TEXT PASSAGE
---*---
Thursday 30 May 2019

In Defence of the Millennials

I’ve been reading a number of articles over the past few months about the “snowflake” generation, the original term for the millennials.

The name was cleverly created by advertising folk to target people in the age range of 22 and 37 and, from that comparatively loose term, comes Generation Snowflake and the later-born Generation Z. 


From what I read - rows over university debates, "safe" spaces, climate change, veganism, you name it, they had a strong view on it - the "snowflakes" appeared to be young people who were very careful to want recognition of their own feelings and needs but would truck no argument about anything or anyone who disagreed with them. 

Put like that, what’s not to find irritating?  

Most of the articles* I’d seen were critical of the group as a whole and that for a start seemed odd. How can you generalise about a generation of young men and women and treat them as if they were all the same? Isn’t that disrespectful? Maybe it was time to look at issues from their point of view and to consider the views of the “other” and reflect on them in a different, non-judgmental way. 

So, considering for myself, I’ve been wondering what’s wrong with being a snowflake? Don’t we love the original snowflake, with each one that falls having an original unique design that will never be replicated? Isn’t that a wonderful analogy of a person? And if a new generation is aspiring to living a life that allows the “uniqueness of the individual”, why are we not applauding and backing them? Why are some of us sighing, pulling faces and trying to absorb them into our way of life, rather than thinking about their desires instead?

It seems to me that we in Britain have been forced into the “one-size fits all” box of industrialisation and we have forgotten what it’s like to be individuals. Our society requires parents to go out to work to pay huge mortgages, bills, holidays and whatever else is required for us in a capitalist society, and that means many children are being institutionalised at a very early age. There are nurseries taking babies from the age of three months. In some society, the idea of removing an infant of that age from the care of its mother would be seen as cruel. 

I'm beginning to believe it’s hard being a millennial. There’s little job stability - that gigging economy causes more stress than you know - and, if they’ve been to university, a lot of debt to pay back. Rent is hugely expensive and mortgages prohibitive so how you they get on the first rung of any ladder without outside help? Maybe the “bleating” that we older adults hear, has a point. Maybe it would be better for us as a society if we were more emotionally attuned to the individual and his or her needs, than we are at present. 

And perhaps, if we disagree with some of their views – I’m in favour of arguing a case, rather than banning my opponent for example – we should try to convince them that there is sometimes a case for reason over emotion or a way to incorporate the two. They, in turn, could teach us about being a little more compassionate.

It would be good if cross-generation conversation could be encouraged so that we gain from the wisdom of all; currently, my readings leave me feeling there’s a desire to create hostility between the age ranges, perhaps to stop us blaming our leaders for the mess in which society seems to be right now.

One of the first millennials I came across described himself as a teenager as a “post-modernist child”. I asked for the definition and he said: “I’ve seen my parents work very, very hard and not get the rewards they deserved and I’m not going to do the same. That makes me post-modernist.”
---*---
SUPPLIED MATERIAL
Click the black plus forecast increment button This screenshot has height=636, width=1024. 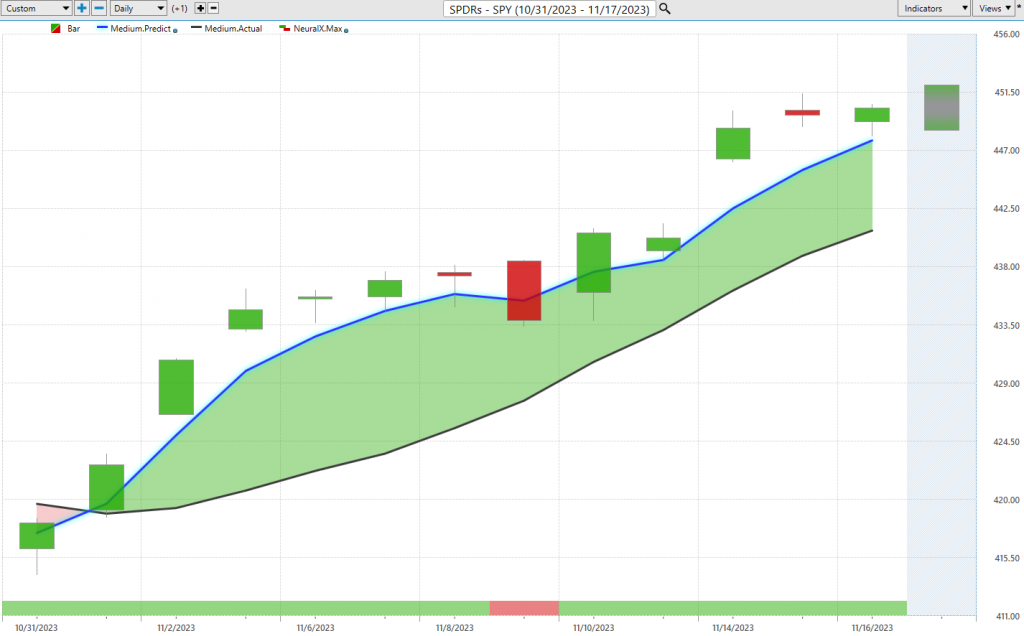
---*---
EXERCISES
1 – According to the millennials article, from what age do some nurseries take babies?
2 – Replace "advertising folk" with "marketing people" in the millennials article, writing out the passage that begins at the words "In Defence of" and stops after "to find irritating?".
The data has no connection to the text.

ANSWERS TO EACH TASK
1 – From the age of three months.

2 –
In Defence of the Millennials

I’ve been reading a number of articles over the past few months about the “snowflake” generation, the original term for the millennials.

The name was cleverly created by marketing people to target people in the age range of 22 and 37 and, from that comparatively loose term, comes Generation Snowflake and the later-born Generation Z. 


From what I read - rows over university debates, "safe" spaces, climate change, veganism, you name it, they had a strong view on it - the "snowflakes" appeared to be young people who were very careful to want recognition of their own feelings and needs but would truck no argument about anything or anyone who disagreed with them. 

Put like that, what’s not to find irritating?